Today’s post will collect some information about classical PSHA
calculations with large logic trees, in particular about the SHARE
model. As a test bed, I will use a reduced version of the SHARE model,
considering a single intensity measure type (‘PGA’), only 50,000 sites
instead of the full 126,044 sites and only the submodel defined in
as_model.xml
. The reduced model is still taking into account all of
the logic tree branches, i.e. 1280 realizations, so
the computation is pretty large.
The numbers of the reduced model are the following:
Parameter | Value |
---|---|
num_sources | 555,157 |
num_ruptures | 7,751,390 |
num_sites | 50,000 |
num_levels | 26 |
num_realizations | 1280 |
num_tasks | 671 |
The reduction is necessary because currently the full SHARE model cannot be addressed as a single computation: the quantity of data to return from the workers is too big and the celery/rabbitmq combo fail. After all such libraries were designed to exchange a lot of small messages and not a small number of huge messages. Moreover the full model has out of memory problems. Here are the numbers for the reduced model instead:
Memory Measure | Value |
---|---|
haz_curves_mem | 12.4 GB |
post_proc_mem | 24.8 GB |
disk_space_mb | 22,947 |
max_mem_per_core | 113 MB |
The memory allocation of the hazard curves has been computed by counting 8 bytes per float; then 50,000 * 26 * 1280 * 8 = 12.4 GB. This is quite less than the memory occupation on the database, which is of 22.4 GB. The memory occupation in the database could be reduced significantly, as discussed before, and the saving time could be reduced by a factor of 60 or more; at the moment, however, the saving time is quite significant, and actually it is comparable with the computation time:
Operation | Time |
---|---|
compute hazard curves | 5h50m |
save hazard curves | 4h12m |
compute mean curves | 24m |
In the full model the saving time would dominate. Another interesting time is the time spent in aggregating the hazard curves; in the reduced computation it is pretty insignificant (6 minutes) but it may grow significantly in the full computation (or not: that must be seen). Certainly if the number of cores grows the aggregation time will become the limiting factor; at the moment it seems that we are not there, yet.
The time to compute the mean curves is now very small (less than 24 minutes); before a recent change it would have been over 2 days, involving a lot of heavy database queries.
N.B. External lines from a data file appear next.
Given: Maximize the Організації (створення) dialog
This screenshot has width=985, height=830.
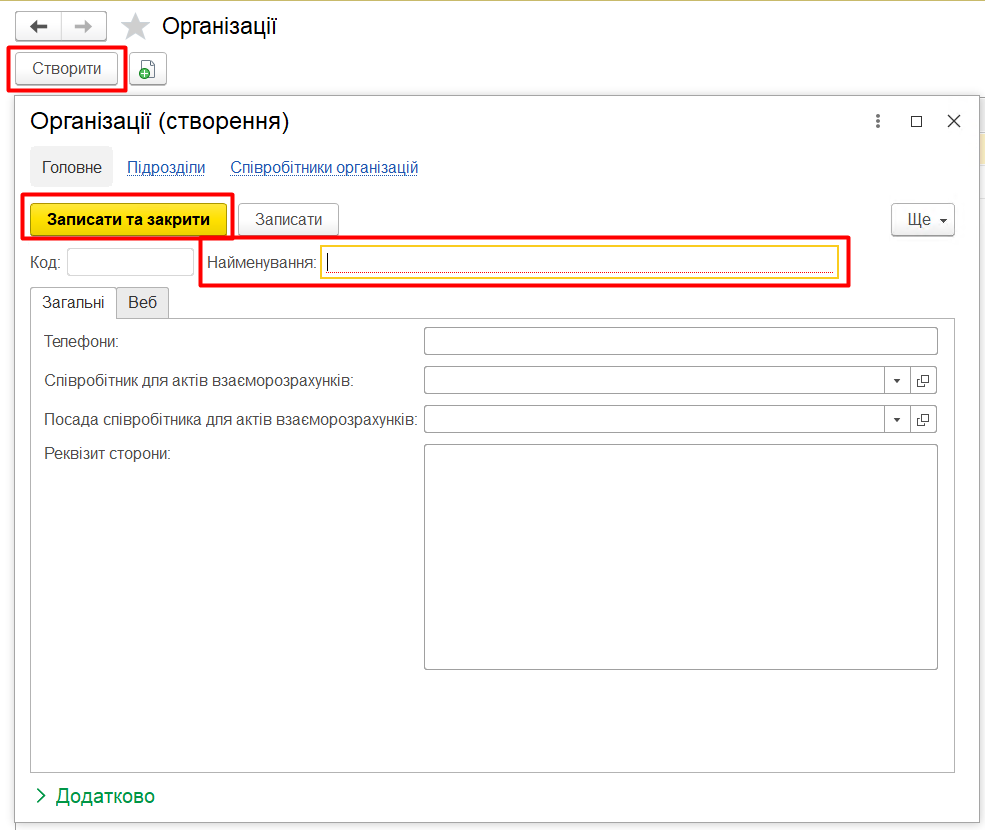Looking at the screenshot, I should [916, 121].
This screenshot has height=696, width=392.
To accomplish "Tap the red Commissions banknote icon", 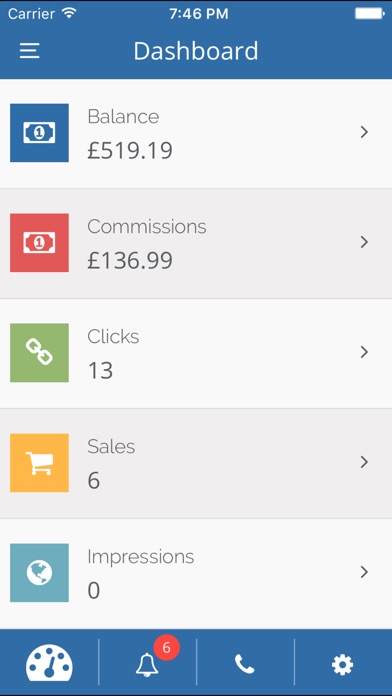I will point(40,242).
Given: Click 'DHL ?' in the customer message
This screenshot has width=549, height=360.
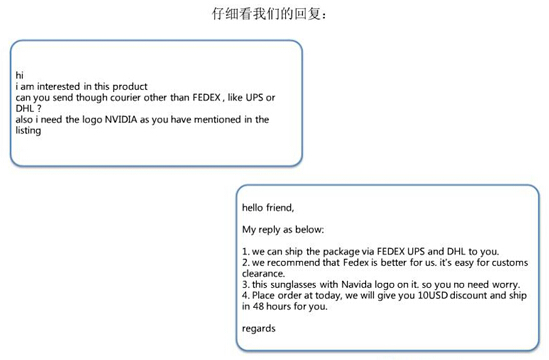Looking at the screenshot, I should [x=28, y=109].
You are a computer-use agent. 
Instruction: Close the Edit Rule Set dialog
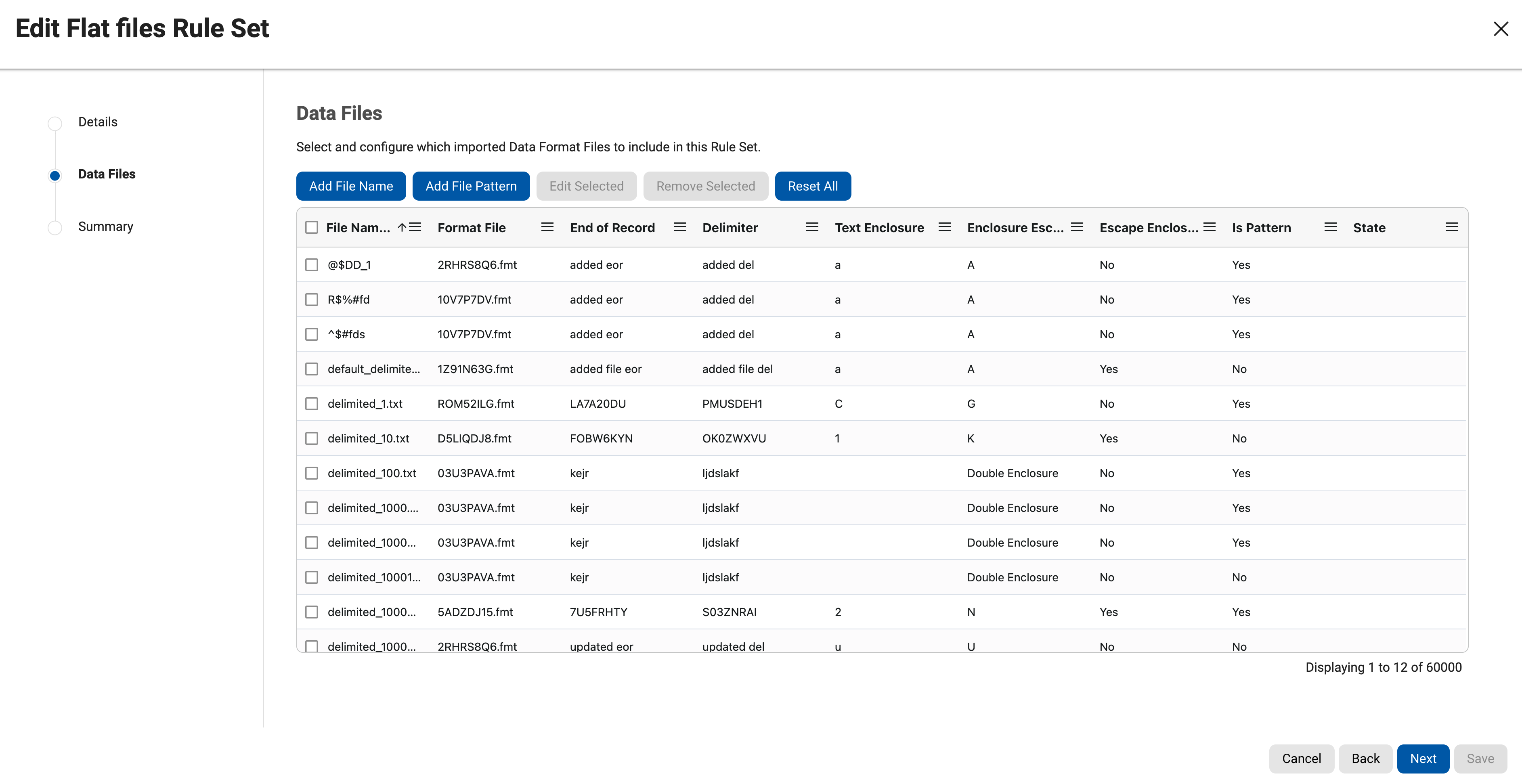tap(1500, 28)
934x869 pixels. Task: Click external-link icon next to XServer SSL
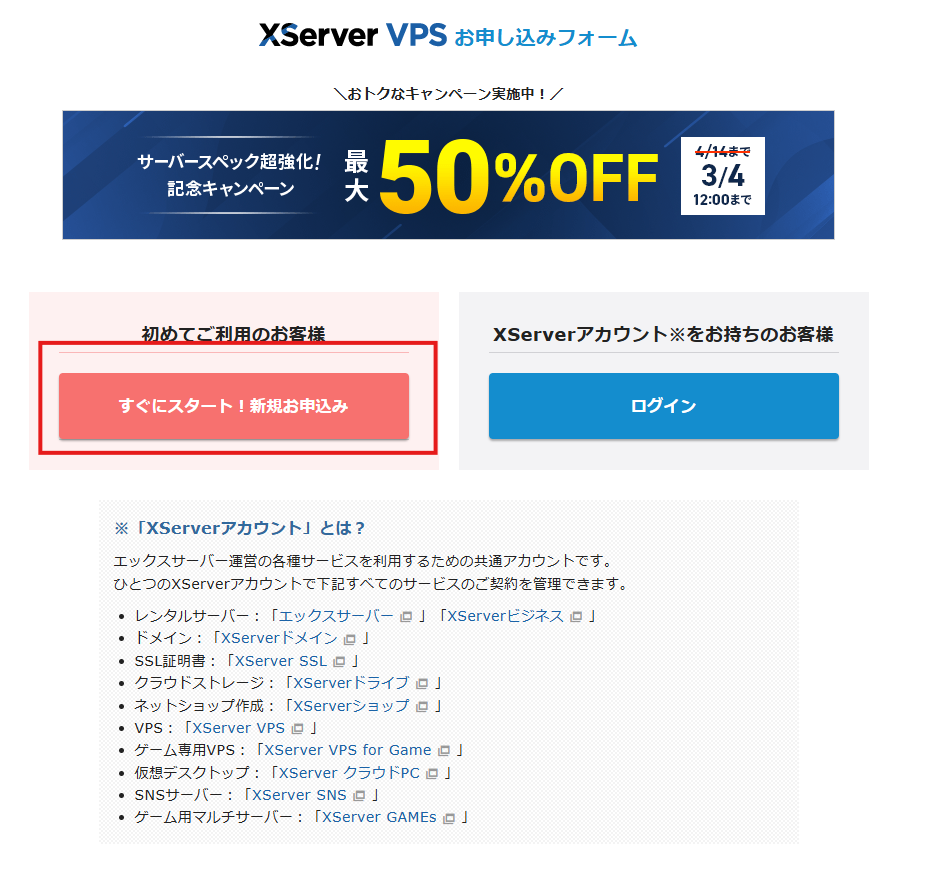click(x=339, y=661)
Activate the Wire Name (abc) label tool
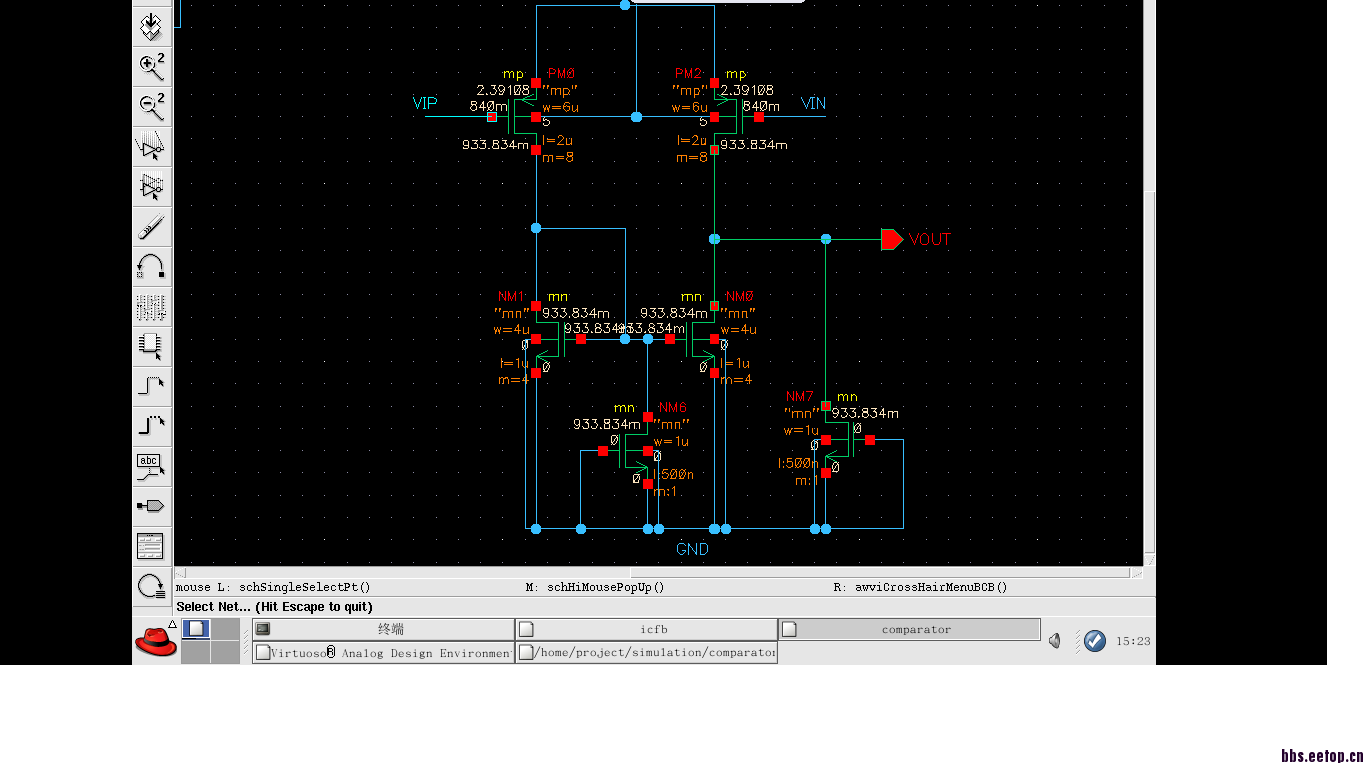The width and height of the screenshot is (1366, 768). [151, 466]
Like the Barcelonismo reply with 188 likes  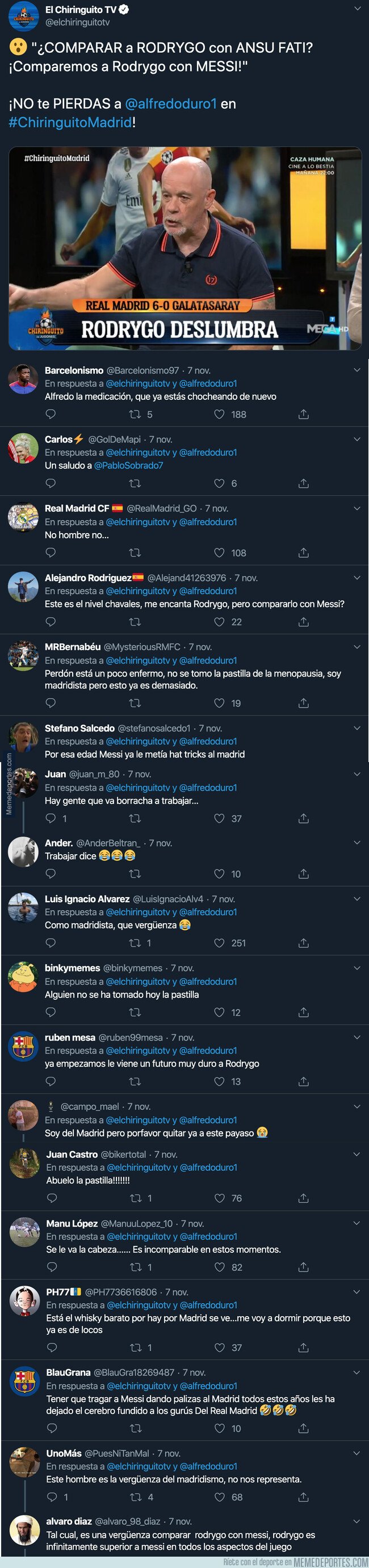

Nowadays the curves are being kept in memory; that involves an increase of the memory consumption in the saving phase and a peak in the post-processing phase. Actually, with the current implementation, at maximum the post-processing phase requires an additional amount of memory equal to the memory taken for the hazard curves of the largest Intensity Measure Type; for a single IMT, the total memory occupation is doubled.